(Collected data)
◇ ◇ ◇ ◇ ◇
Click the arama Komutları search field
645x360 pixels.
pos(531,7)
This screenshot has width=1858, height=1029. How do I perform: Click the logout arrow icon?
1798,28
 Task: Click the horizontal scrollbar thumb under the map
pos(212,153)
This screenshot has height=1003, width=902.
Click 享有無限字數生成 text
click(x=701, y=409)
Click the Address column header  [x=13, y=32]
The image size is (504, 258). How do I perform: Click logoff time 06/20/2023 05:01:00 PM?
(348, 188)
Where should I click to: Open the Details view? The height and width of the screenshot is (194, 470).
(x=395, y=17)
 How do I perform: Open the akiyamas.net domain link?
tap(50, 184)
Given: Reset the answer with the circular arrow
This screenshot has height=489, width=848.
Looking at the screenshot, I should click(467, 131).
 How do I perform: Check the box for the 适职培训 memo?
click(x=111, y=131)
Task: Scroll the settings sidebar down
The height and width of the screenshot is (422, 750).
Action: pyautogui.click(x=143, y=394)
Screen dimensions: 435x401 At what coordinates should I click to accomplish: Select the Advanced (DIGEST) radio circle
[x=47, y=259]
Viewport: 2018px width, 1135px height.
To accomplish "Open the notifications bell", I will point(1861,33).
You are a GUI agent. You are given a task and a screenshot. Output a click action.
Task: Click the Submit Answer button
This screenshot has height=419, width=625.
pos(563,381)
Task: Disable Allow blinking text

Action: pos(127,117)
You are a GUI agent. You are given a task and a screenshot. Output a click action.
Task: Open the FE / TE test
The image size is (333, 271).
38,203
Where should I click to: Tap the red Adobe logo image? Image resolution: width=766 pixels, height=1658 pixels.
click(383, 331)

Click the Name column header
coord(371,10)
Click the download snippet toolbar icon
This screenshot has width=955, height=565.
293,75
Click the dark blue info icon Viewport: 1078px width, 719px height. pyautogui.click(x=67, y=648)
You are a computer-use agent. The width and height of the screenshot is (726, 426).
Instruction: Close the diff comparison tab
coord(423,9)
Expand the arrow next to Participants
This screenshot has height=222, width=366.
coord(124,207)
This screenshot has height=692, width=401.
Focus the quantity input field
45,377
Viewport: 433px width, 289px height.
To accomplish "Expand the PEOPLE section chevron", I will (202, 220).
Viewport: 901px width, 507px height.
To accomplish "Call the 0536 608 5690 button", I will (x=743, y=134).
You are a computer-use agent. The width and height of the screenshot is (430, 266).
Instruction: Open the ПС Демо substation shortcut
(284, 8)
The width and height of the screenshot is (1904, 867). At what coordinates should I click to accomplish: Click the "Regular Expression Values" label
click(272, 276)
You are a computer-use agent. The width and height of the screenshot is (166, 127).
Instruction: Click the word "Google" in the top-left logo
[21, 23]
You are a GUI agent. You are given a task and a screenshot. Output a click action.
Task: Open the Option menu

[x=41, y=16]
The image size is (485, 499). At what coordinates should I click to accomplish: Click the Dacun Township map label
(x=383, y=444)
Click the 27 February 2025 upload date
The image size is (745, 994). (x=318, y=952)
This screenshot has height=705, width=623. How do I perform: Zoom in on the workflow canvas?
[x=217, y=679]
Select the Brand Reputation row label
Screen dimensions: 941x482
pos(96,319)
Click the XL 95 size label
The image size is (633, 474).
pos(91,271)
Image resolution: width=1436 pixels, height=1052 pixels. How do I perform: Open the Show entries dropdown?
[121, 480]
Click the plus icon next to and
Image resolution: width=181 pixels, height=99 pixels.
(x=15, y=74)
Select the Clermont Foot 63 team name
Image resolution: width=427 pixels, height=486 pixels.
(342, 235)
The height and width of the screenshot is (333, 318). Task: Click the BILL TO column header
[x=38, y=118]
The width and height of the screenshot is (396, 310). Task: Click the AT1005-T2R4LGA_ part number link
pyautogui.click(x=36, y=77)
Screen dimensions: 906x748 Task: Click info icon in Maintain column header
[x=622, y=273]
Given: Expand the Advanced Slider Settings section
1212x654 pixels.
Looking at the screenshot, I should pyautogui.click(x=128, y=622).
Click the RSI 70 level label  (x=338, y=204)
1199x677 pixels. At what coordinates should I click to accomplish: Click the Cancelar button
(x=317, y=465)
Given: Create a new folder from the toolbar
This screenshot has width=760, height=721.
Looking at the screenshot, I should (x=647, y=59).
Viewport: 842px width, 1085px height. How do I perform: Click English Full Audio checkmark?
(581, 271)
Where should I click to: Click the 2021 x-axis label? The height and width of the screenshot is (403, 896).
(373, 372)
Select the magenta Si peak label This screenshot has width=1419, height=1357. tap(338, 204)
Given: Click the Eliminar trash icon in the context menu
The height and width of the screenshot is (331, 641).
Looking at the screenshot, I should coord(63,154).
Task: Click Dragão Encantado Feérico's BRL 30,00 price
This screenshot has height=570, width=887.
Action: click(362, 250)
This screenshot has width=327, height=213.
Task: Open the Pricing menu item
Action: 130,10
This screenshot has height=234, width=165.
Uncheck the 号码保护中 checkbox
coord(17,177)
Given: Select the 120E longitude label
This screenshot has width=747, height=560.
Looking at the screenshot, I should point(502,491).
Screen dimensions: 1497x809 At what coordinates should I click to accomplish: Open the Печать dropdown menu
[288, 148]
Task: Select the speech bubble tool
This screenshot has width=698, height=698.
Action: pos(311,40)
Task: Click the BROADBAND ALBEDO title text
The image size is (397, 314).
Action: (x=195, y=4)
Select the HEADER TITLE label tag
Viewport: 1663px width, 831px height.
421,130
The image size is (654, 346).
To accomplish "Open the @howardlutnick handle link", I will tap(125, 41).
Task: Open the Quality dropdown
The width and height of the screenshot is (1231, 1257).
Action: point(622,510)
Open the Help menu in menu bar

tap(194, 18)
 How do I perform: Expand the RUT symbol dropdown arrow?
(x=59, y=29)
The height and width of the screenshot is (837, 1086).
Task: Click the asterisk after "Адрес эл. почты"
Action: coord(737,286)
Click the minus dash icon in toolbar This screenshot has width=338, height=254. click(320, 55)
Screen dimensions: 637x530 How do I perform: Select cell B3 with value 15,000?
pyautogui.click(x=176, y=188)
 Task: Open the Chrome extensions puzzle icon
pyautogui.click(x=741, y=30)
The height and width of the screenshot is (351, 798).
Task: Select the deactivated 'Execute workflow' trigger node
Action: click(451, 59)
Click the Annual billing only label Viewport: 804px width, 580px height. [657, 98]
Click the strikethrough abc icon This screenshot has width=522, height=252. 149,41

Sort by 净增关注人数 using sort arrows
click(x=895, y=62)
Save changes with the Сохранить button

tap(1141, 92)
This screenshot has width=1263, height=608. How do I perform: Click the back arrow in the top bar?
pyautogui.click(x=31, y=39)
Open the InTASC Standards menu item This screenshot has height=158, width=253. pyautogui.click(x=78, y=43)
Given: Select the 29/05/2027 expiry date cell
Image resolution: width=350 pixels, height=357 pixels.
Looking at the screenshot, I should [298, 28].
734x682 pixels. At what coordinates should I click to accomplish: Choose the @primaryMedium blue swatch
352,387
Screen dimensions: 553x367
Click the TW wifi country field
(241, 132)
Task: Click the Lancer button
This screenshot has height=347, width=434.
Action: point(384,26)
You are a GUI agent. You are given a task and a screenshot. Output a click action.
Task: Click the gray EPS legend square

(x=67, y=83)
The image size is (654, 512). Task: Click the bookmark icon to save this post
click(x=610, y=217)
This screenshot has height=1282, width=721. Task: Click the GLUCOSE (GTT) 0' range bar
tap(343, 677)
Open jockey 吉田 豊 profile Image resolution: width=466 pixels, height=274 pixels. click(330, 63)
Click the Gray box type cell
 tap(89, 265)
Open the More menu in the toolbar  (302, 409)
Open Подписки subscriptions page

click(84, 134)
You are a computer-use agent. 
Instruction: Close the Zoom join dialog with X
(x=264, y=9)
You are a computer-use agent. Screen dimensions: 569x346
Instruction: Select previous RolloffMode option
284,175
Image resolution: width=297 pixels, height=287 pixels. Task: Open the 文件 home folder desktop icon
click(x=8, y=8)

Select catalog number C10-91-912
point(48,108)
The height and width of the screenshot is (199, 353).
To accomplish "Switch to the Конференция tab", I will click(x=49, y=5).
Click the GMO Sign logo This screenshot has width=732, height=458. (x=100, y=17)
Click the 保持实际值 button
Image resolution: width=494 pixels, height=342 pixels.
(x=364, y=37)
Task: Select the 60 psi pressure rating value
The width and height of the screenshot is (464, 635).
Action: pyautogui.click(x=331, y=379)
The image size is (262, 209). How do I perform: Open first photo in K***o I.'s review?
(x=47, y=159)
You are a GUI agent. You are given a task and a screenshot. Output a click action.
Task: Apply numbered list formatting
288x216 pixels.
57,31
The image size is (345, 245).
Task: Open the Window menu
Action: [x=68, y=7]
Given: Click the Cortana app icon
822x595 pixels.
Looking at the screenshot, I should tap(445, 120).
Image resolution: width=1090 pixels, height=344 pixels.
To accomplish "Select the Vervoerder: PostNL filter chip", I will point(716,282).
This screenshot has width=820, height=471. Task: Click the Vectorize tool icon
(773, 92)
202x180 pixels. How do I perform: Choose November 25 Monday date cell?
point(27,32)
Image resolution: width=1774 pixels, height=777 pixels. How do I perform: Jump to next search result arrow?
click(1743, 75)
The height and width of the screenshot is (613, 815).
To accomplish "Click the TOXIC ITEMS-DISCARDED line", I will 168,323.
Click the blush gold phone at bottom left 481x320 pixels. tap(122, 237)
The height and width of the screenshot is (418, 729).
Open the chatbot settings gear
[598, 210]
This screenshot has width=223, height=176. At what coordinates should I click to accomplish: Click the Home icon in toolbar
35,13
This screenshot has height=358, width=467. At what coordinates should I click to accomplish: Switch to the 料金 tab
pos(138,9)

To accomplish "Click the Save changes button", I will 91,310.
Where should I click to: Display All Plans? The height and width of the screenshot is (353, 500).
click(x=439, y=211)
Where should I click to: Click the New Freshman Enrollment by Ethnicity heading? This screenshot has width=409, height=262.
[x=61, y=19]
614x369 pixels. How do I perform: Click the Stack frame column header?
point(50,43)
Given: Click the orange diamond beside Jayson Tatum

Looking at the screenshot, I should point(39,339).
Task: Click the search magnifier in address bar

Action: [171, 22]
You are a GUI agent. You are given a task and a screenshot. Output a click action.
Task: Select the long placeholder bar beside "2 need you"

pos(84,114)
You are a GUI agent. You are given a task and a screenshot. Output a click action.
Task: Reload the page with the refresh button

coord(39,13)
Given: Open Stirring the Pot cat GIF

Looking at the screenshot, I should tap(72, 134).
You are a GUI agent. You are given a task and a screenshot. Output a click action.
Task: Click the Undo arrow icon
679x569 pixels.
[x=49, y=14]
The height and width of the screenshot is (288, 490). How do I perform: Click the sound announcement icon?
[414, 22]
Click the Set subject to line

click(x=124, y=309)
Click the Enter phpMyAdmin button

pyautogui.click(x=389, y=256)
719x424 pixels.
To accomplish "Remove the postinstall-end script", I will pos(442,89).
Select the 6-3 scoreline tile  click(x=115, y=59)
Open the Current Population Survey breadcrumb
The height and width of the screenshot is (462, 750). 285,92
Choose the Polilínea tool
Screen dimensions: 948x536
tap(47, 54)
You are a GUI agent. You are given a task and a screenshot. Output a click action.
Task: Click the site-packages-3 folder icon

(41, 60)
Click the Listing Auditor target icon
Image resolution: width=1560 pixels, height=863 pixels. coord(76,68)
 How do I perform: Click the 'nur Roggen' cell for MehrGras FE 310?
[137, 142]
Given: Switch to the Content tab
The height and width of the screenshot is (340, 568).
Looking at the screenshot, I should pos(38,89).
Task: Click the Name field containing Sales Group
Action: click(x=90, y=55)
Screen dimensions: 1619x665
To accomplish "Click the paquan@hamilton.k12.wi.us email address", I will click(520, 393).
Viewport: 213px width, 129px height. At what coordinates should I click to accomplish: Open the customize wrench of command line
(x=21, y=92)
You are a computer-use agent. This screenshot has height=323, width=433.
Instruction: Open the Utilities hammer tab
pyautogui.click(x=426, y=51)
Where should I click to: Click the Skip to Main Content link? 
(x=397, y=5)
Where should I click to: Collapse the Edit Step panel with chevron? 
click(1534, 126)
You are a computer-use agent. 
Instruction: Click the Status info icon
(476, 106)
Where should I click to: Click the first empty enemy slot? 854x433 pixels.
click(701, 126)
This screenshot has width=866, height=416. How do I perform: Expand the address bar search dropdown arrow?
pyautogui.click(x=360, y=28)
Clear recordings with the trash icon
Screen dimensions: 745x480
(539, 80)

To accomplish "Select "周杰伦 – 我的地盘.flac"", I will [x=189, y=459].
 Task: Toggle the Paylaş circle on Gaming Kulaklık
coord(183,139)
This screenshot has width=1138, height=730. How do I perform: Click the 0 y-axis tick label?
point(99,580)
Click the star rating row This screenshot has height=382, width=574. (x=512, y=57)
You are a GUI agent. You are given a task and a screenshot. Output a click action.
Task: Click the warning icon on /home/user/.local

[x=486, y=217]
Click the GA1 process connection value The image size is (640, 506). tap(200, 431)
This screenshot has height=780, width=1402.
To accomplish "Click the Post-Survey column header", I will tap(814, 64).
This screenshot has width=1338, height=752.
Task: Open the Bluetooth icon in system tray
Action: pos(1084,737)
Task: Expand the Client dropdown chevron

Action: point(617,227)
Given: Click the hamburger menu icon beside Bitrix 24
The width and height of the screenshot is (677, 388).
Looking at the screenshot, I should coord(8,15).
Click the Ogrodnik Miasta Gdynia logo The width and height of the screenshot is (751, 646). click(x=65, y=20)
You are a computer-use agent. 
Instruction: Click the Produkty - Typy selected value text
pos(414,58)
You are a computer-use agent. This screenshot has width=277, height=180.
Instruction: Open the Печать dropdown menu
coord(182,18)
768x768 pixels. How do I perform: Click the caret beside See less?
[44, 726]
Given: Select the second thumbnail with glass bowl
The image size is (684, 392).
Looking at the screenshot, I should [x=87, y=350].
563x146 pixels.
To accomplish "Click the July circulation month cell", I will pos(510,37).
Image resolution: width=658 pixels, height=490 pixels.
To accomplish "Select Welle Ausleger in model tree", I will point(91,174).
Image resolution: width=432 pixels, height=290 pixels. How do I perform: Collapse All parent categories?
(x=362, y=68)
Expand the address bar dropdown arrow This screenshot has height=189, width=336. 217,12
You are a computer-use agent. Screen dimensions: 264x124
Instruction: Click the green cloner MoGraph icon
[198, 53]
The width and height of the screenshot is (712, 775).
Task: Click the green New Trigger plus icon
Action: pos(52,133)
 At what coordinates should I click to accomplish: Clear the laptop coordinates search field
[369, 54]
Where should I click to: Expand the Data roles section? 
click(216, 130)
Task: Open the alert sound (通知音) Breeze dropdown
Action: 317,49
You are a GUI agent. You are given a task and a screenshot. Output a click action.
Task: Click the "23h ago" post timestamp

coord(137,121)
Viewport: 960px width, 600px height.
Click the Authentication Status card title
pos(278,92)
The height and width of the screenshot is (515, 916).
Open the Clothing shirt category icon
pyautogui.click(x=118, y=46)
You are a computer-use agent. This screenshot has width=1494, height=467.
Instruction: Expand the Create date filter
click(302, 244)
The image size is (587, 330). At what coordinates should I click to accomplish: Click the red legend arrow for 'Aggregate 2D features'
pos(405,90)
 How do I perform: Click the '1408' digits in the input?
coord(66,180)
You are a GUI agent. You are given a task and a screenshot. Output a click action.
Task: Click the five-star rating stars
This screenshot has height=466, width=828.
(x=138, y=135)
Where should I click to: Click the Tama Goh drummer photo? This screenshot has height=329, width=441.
◇ ◇ ◇ ◇ ◇
* _WHAT YOU WILL DO_
Output, from the data above, the lines from the line with "The height and width of the screenshot is (331, 641)." to the line with "Task: Select the speech bubble tool" exactly as they stand, both ends included and nothing else.

* _RESPONSE BELOW_
The height and width of the screenshot is (331, 641).
Looking at the screenshot, I should coord(63,154).
Task: Click Dragão Encantado Feérico's BRL 30,00 price
This screenshot has height=570, width=887.
Action: click(362, 250)
This screenshot has width=327, height=213.
Task: Open the Pricing menu item
Action: 130,10
This screenshot has height=234, width=165.
Uncheck the 号码保护中 checkbox
coord(17,177)
Given: Select the 120E longitude label
This screenshot has width=747, height=560.
Looking at the screenshot, I should point(502,491).
Screen dimensions: 1497x809 At what coordinates should I click to accomplish: Open the Печать dropdown menu
[288, 148]
Task: Select the speech bubble tool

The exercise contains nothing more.